Your objective: Reproduce every line of the material below word for word, with nothing added, dropped, or changed.

Input:
++++++++
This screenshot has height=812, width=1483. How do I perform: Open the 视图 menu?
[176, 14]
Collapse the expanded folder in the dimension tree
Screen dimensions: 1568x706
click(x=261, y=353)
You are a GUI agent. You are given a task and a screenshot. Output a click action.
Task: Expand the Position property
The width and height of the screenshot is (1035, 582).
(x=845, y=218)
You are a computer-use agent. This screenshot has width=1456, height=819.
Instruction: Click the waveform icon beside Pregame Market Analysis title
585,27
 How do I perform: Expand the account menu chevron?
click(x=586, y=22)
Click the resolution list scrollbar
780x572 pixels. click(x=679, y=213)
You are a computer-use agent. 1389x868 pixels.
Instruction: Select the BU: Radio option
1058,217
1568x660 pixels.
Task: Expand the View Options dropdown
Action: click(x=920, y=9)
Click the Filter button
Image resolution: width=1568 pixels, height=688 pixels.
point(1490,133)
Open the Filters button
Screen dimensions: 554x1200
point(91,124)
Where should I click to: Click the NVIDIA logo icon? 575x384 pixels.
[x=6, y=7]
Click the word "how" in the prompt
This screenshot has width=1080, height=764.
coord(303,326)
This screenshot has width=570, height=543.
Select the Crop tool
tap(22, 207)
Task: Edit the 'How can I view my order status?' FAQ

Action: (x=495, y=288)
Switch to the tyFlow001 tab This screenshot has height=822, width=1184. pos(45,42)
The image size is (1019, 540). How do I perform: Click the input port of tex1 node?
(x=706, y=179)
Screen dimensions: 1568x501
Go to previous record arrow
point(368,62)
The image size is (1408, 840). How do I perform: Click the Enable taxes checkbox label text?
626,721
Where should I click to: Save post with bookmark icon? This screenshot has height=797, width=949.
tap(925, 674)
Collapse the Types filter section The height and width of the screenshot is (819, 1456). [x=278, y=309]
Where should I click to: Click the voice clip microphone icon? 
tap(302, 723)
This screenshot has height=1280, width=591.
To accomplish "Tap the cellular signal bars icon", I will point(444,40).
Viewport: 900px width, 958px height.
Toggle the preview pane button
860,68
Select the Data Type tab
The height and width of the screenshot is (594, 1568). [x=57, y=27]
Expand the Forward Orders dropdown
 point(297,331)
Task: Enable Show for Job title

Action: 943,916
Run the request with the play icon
++++++++
Exercise result:
This screenshot has height=812, width=1483. How do I perform: Open the 视图 menu?
[176, 14]
Collapse the expanded folder in the dimension tree
Screen dimensions: 1568x706
click(x=261, y=353)
You are a GUI agent. You are given a task and a screenshot. Output a click action.
Task: Expand the Position property
The width and height of the screenshot is (1035, 582).
(x=845, y=218)
You are a computer-use agent. This screenshot has width=1456, height=819.
Instruction: Click the waveform icon beside Pregame Market Analysis title
585,27
 How do I perform: Expand the account menu chevron?
click(x=586, y=22)
Click the resolution list scrollbar
780x572 pixels. click(x=679, y=213)
You are a computer-use agent. 1389x868 pixels.
Instruction: Select the BU: Radio option
1058,217
1568x660 pixels.
Task: Expand the View Options dropdown
Action: click(x=920, y=9)
Click the Filter button
Image resolution: width=1568 pixels, height=688 pixels.
point(1490,133)
Open the Filters button
Screen dimensions: 554x1200
point(91,124)
Where should I click to: Click the NVIDIA logo icon? 575x384 pixels.
[x=6, y=7]
Click the word "how" in the prompt
This screenshot has width=1080, height=764.
coord(303,326)
This screenshot has width=570, height=543.
Select the Crop tool
tap(22, 207)
Task: Edit the 'How can I view my order status?' FAQ

Action: (x=495, y=288)
Switch to the tyFlow001 tab This screenshot has height=822, width=1184. pos(45,42)
The image size is (1019, 540). How do I perform: Click the input port of tex1 node?
(x=706, y=179)
Screen dimensions: 1568x501
Go to previous record arrow
point(368,62)
The image size is (1408, 840). How do I perform: Click the Enable taxes checkbox label text?
626,721
Where should I click to: Save post with bookmark icon? This screenshot has height=797, width=949.
tap(925, 674)
Collapse the Types filter section The height and width of the screenshot is (819, 1456). [x=278, y=309]
Where should I click to: Click the voice clip microphone icon? 
tap(302, 723)
This screenshot has height=1280, width=591.
To accomplish "Tap the cellular signal bars icon", I will point(444,40).
Viewport: 900px width, 958px height.
Toggle the preview pane button
860,68
Select the Data Type tab
The height and width of the screenshot is (594, 1568). [x=57, y=27]
Expand the Forward Orders dropdown
 point(297,331)
Task: Enable Show for Job title

Action: 943,916
Run the request with the play icon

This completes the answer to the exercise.